Houston Aeros Update:
Like the Wild, the Houston Aeros finish their regular season today with a game against Oklahoma City. The only difference is the Aeros season will continue after this game; as they are going to finish 2nd in the West Division regardless of today’s outcome. Today’s game would start out innocently enough as Houston looked a little rusty after nearly having a week off. Oklahoma City was carrying the play early on; as they were on their 3rd game in the last 3 nights. The Barons would strike first late in the 1st period as Mark Arcobello scores. Houston would answer back in a big way in the 2nd period as Chad Rau fired a shot underneath the crossbar on a nice pass by Robbie Earl. Houston continue to apply pressure and the Barons would get into penalty trouble and the Aeros would make Oak City pay the price for their lack of discipline.
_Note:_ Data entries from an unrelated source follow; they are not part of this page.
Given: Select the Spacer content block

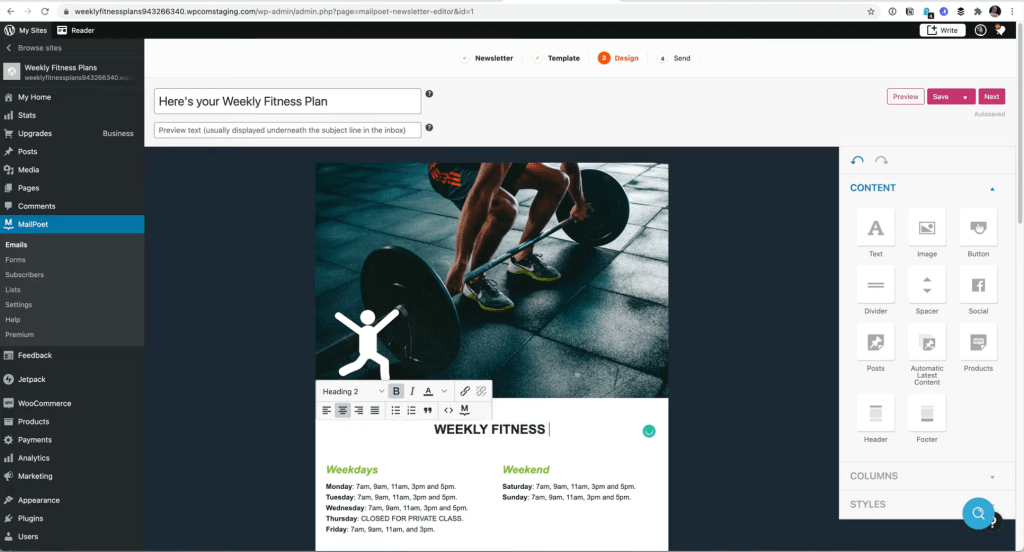Looking at the screenshot, I should click(x=927, y=291).
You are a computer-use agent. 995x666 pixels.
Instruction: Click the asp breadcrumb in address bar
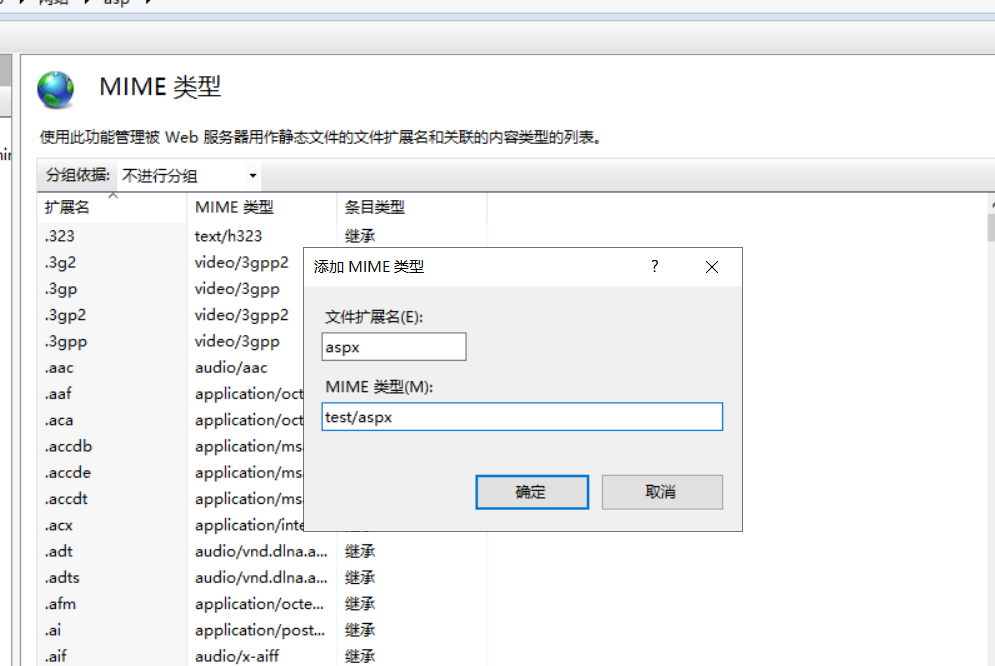117,3
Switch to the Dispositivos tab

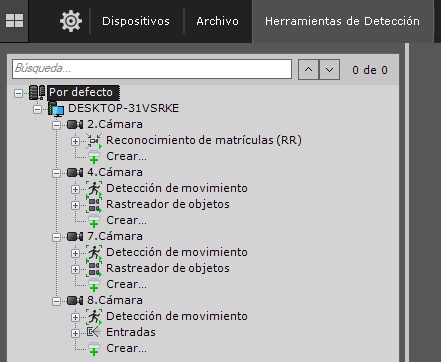click(x=136, y=21)
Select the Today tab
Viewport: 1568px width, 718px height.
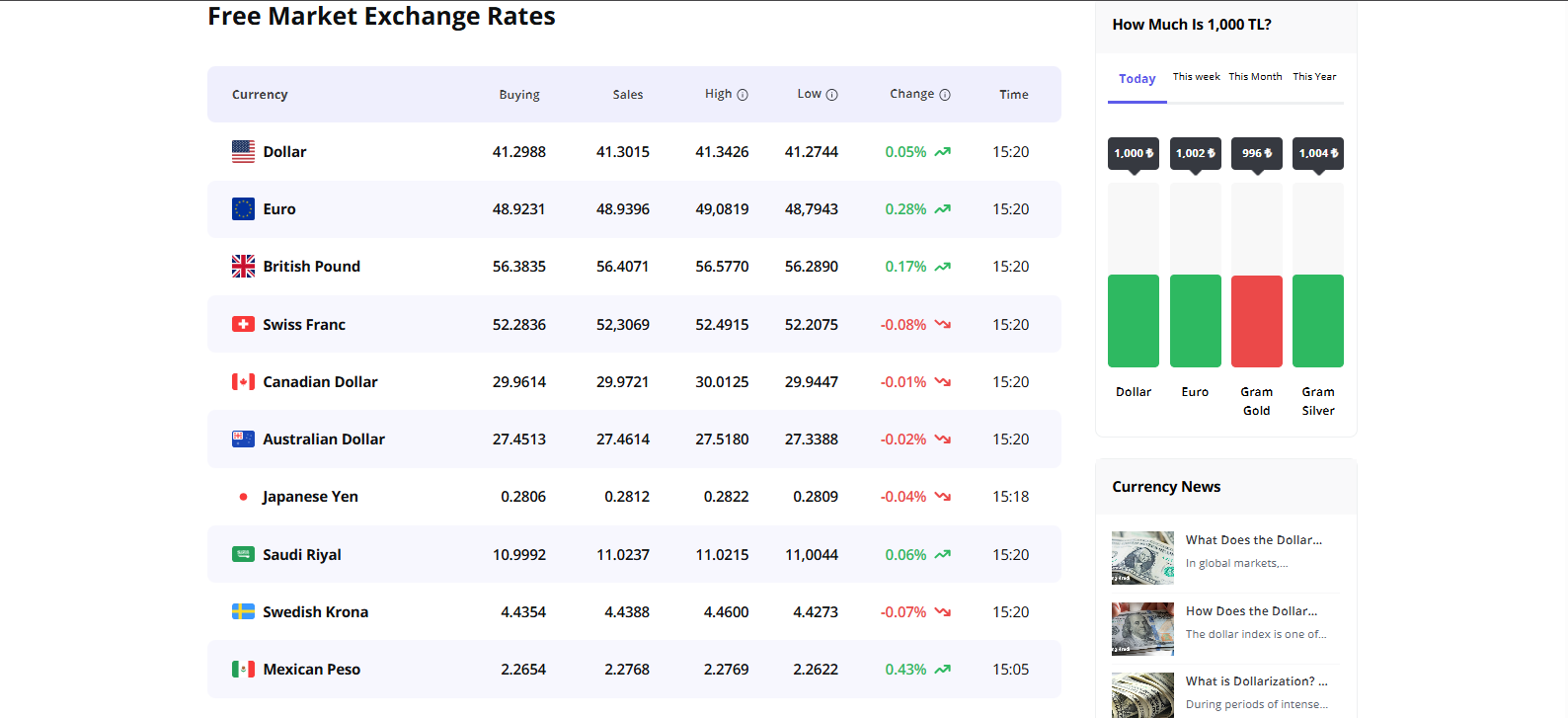click(1137, 79)
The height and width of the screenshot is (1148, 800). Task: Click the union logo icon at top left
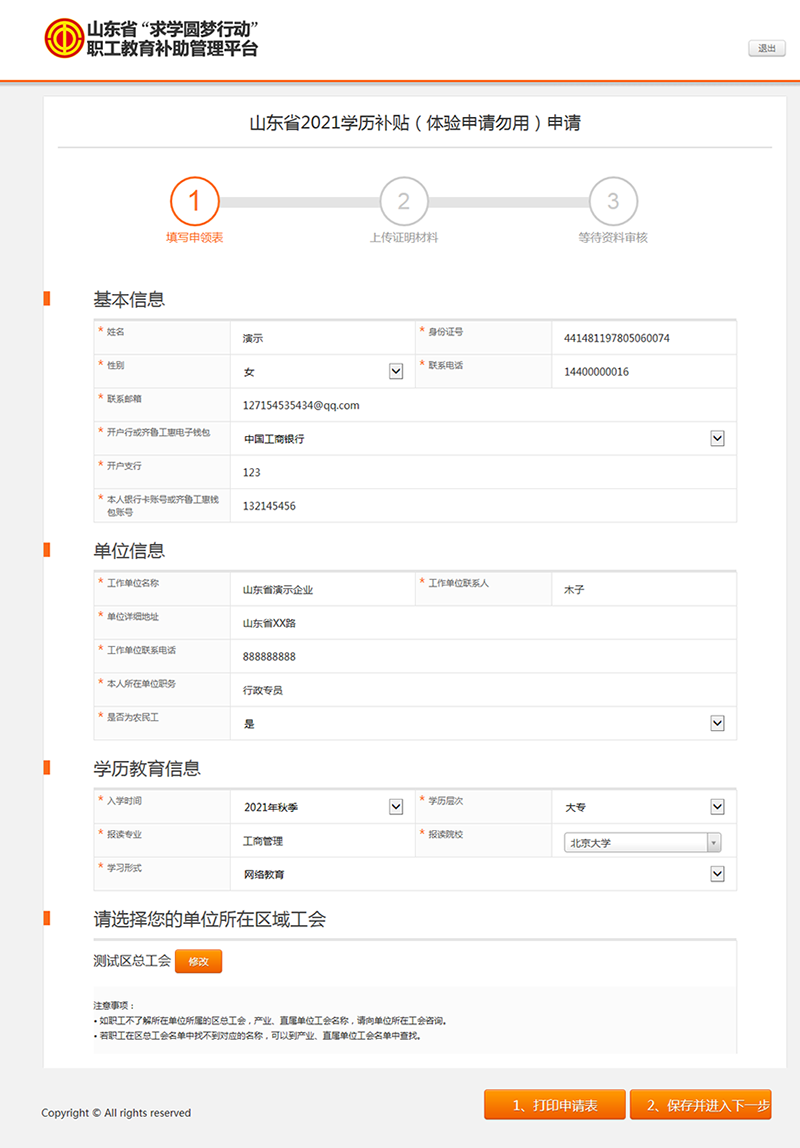[63, 40]
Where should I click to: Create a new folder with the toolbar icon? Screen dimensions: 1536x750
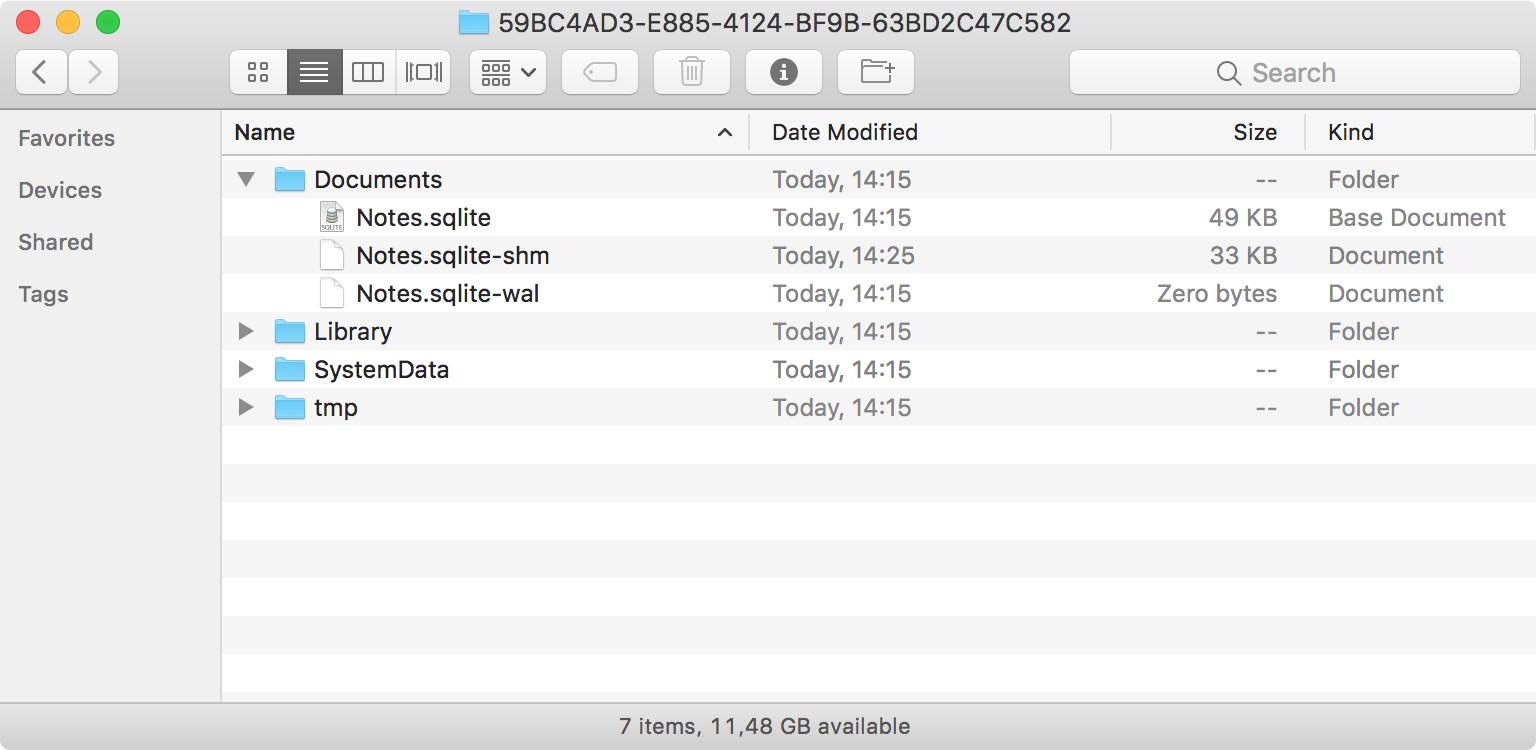tap(875, 71)
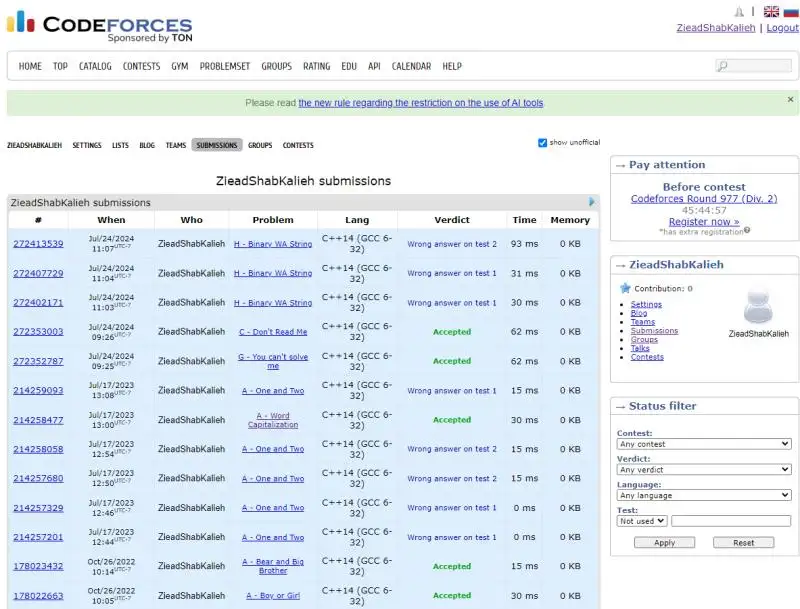Open the notification bell icon

[738, 10]
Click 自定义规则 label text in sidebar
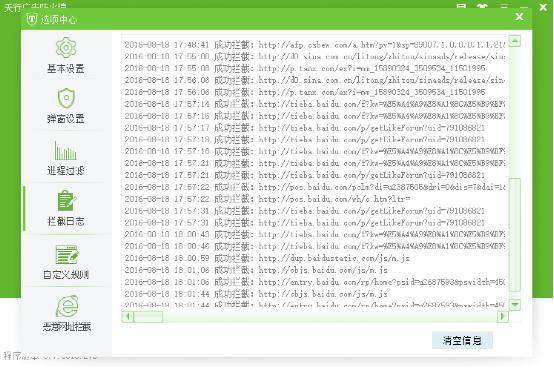The width and height of the screenshot is (554, 368). (x=66, y=274)
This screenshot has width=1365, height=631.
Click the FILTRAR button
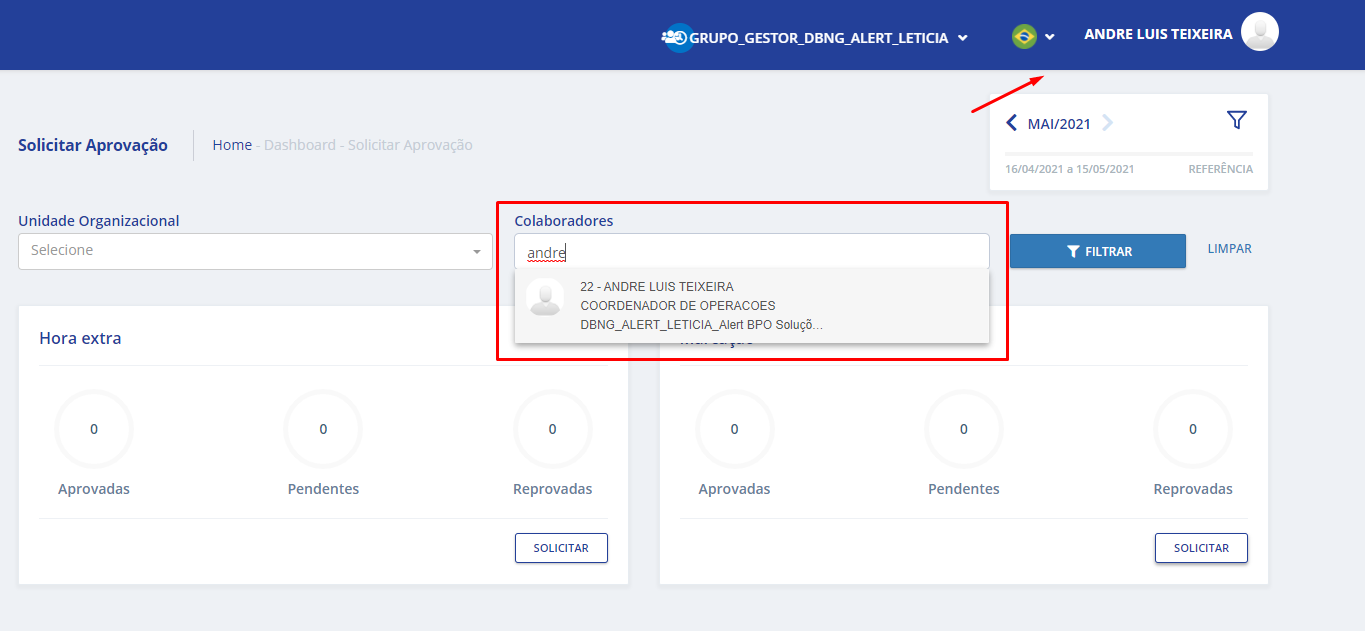pos(1097,251)
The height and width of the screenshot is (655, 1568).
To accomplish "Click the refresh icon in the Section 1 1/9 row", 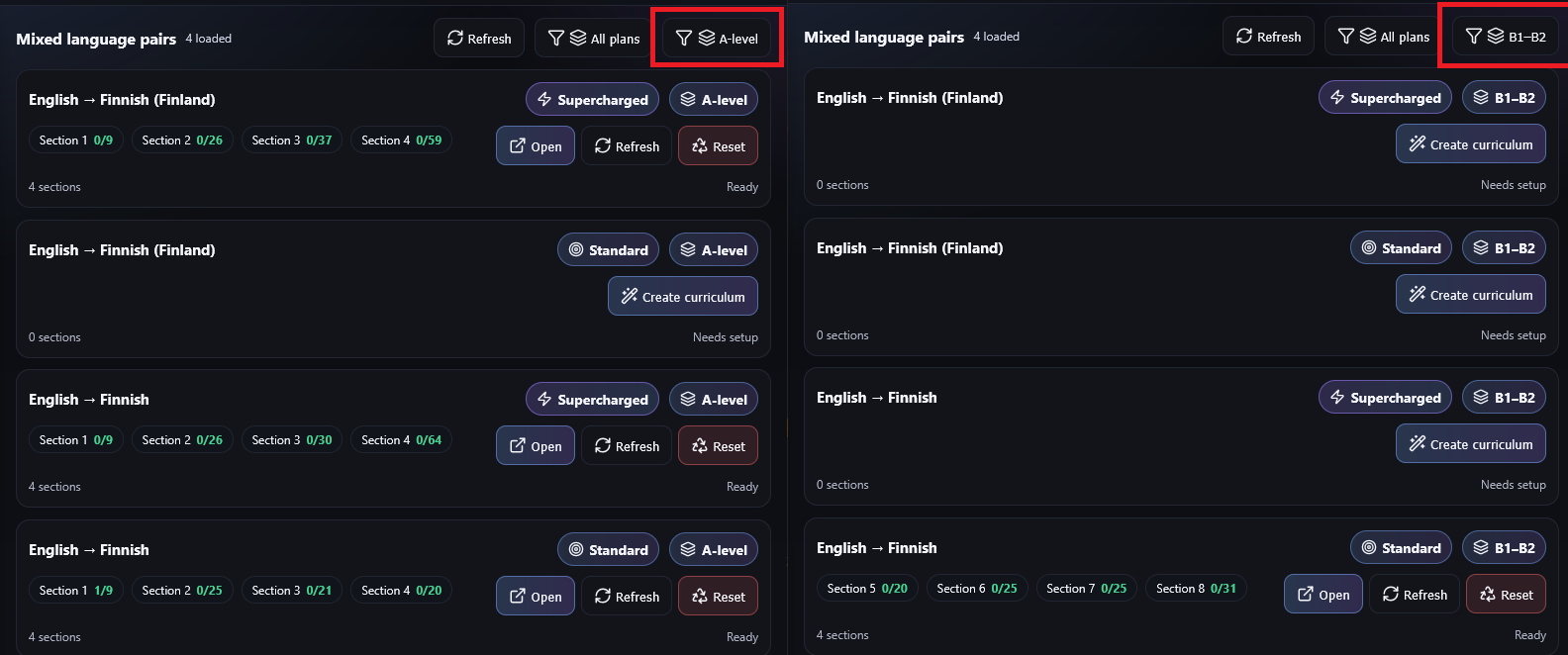I will pyautogui.click(x=603, y=597).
Houston would strike on the power play as Patrick O’Sullivan fires a missile from the point that beat Martin Gerber cleanly to make it 3-1 Aeros. The Barons cut the lead back to one on a goal by a bullet shot by Phillippe Cornet. Penalties would continue to haunt Oklahoma City as the Aeros would strike two more times on the power play on goals from Cody Almond and Warren Peters. Peters and Jed Ortmeyer would strike twice more on the power play in the 3rd period before Colin McDonald scored late as Aeros win going away, 6-3. Matthew Hackett had 30 saves in the victory. Houston’s first playoff game is Wednesday.